The Government is seeking ways to get elderly people to give up their empty nests and downsize, thereby helping to alleviate the housing crisis.

The housing minister has also appealed to the public for help in solving the crisis, seeking ways to boost construction and supply, tackle homelessness and to use vacant homes.

Housing Minister Eoghan Murphy has opened a public consultation and has asked people to submit their ideas and suggestions by August 11.

“I am open to new ideas, big or small, on these or other issues that can increase housing supply at affordable prices,” he said.

He has set out a number of ways to potentially address the national housing shortage, which is now seeing prices for homes in Dublin rising rapidly towards boom-time levels.

The options he seeks suggestions on include:

- New/additional supply side measures for social, private and rented accommodation;

- Further measures to tackle homelessness and to help families remain in their own homes;

- A vacant homes strategy that includes measures that can act as a disincentive to vacancy;

- Ways of reducing construction costs and improving apartment and house-building;

- New measures to support and/or encourage the rental sector;

- Options for elderly people wishing to downsize and to support less abled people to live independently in the community;

- Ways of delivering sustainable mixed tenure solutions on sites of scale.

The appeal for public consultation, though, has drawn a mixed reaction.

Age Action pointed out that facilities for community or shared accommodation settings for elderly people wanting to downsize were not sufficiently developed in Ireland. Its head of advocacy and communications, Justin Moran, told the Irish Examiner that the big challenge was trying to find spaces for those people.

“Lots of people actually are interested in downsizing but they also rely on their existing community and neighbours. They could lose this doing so. And so they need other options,” he said.

Age Action has examined what is called “sheltered housing” in other countries. It says that has worked well in Britain. It involves elderly people moving into smaller units with shared community spaces and recreation. However, Mr Moran said this needed to be developed here if the Government wanted people to give up their homes to help alleviate the crisis.

Some options to consider are if the proceeds of part of a sale of a home could go back into a so-called sheltered community.
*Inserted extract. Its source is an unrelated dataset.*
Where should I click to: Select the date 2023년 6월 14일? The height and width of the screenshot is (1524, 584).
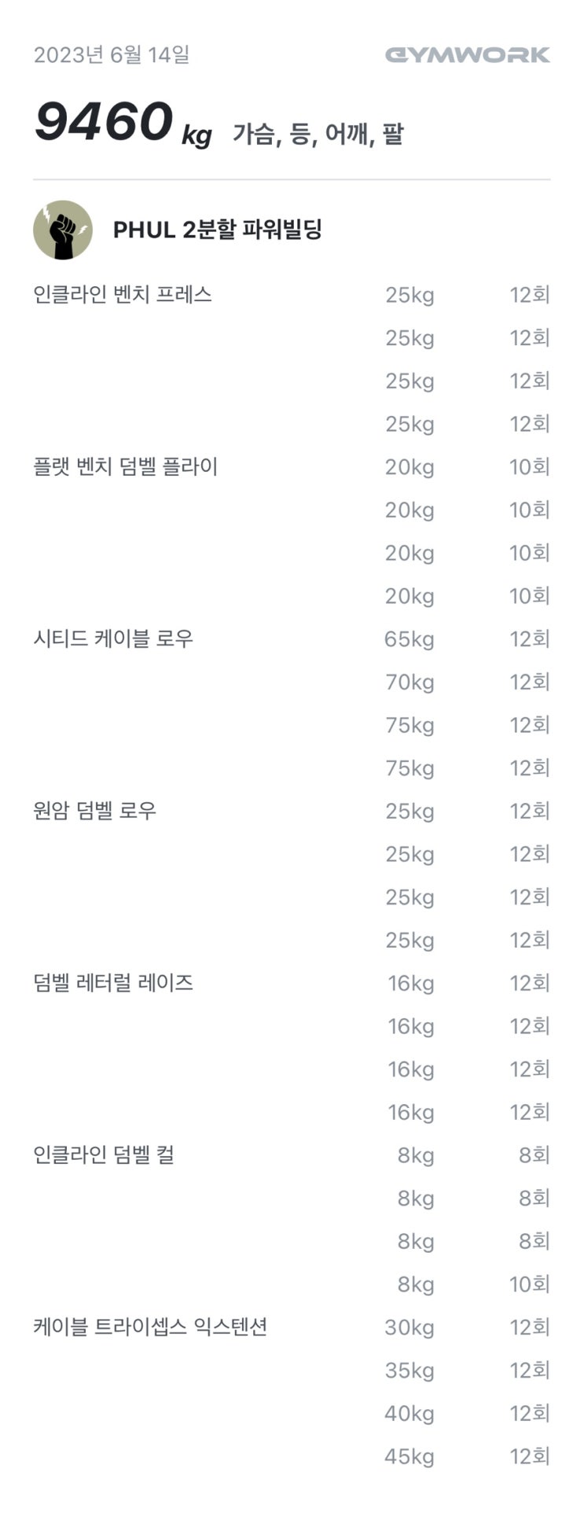pos(112,55)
This would justify an elderly person being prioritised for that type of housing, he said, and would ease complications or concerns about queue-jumping on any housing lists.

The Government’s housing programme has pledged to double the annual level of new homes built to 25,000 by 2020 and deliver an additional 47,000 social housing units in the period to 2021.

Mr Murphy, though, has said that he wants to review the programme, including the help-to-buy scheme for first-time buyers.